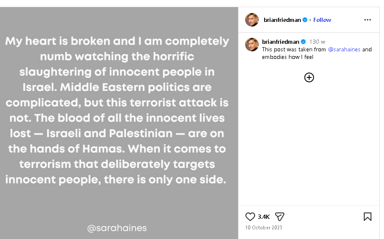The image size is (384, 239).
Task: Click verified badge next to caption username
Action: click(x=303, y=42)
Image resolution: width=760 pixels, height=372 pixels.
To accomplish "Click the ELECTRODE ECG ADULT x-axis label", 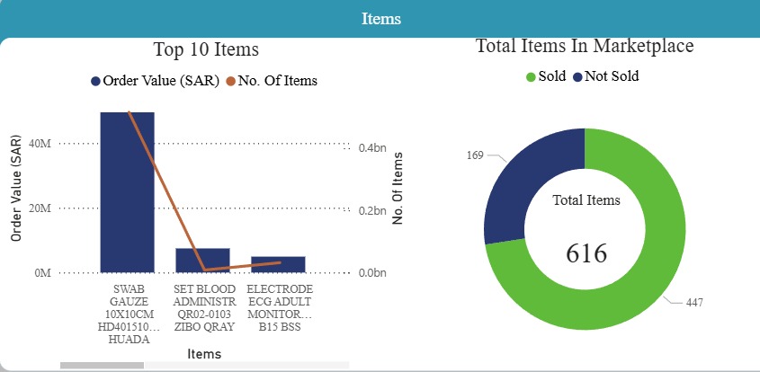I will pyautogui.click(x=279, y=308).
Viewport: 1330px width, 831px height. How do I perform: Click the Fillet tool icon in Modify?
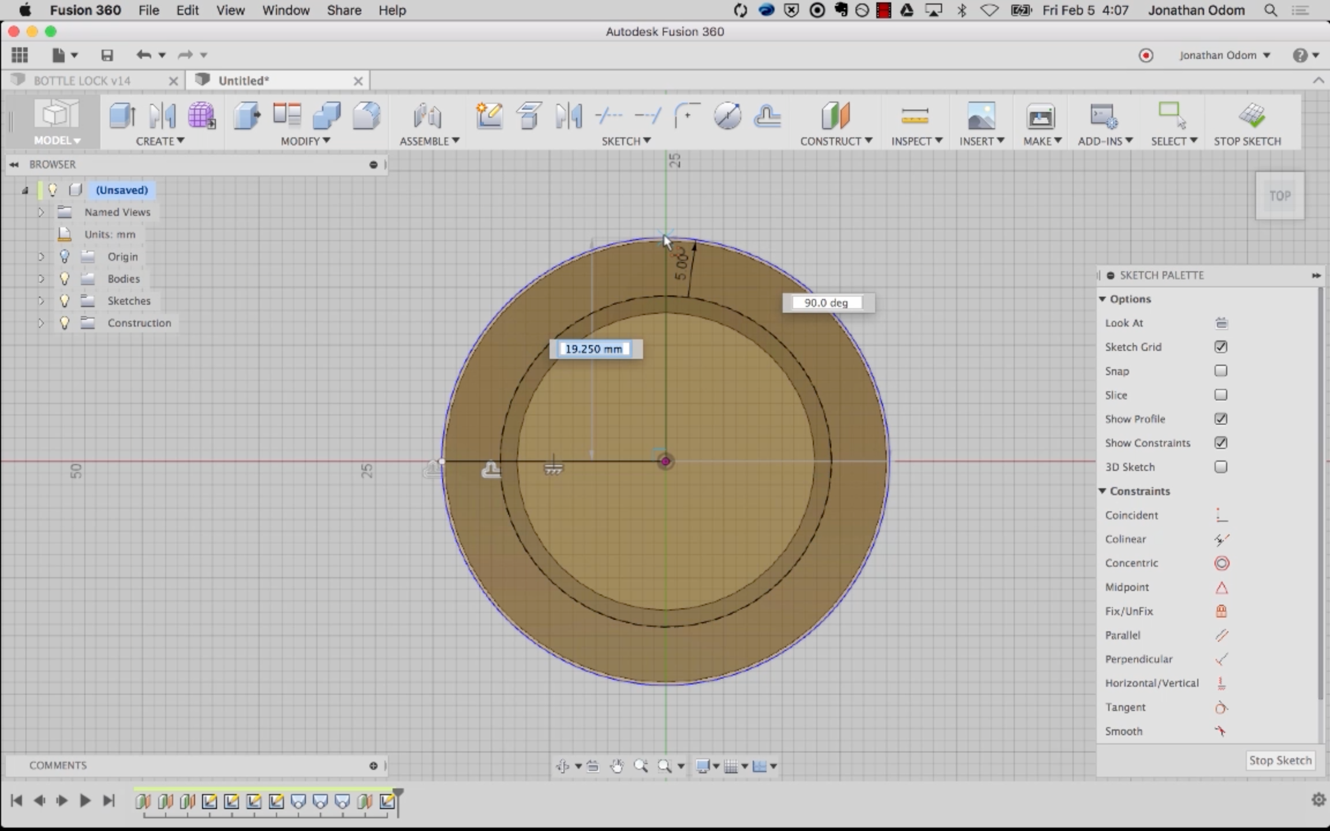coord(366,115)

▶ Stated problem:
Rename "Fillet" to "Chamfer" in the lines that run from the one containing "Viewport: 1330px width, 831px" through the end of the data, and reproduce those lines with no other changes. Omit the pictures from your answer.

▶ Full answer:
Viewport: 1330px width, 831px height. How do I perform: Click the Chamfer tool icon in Modify?
coord(366,115)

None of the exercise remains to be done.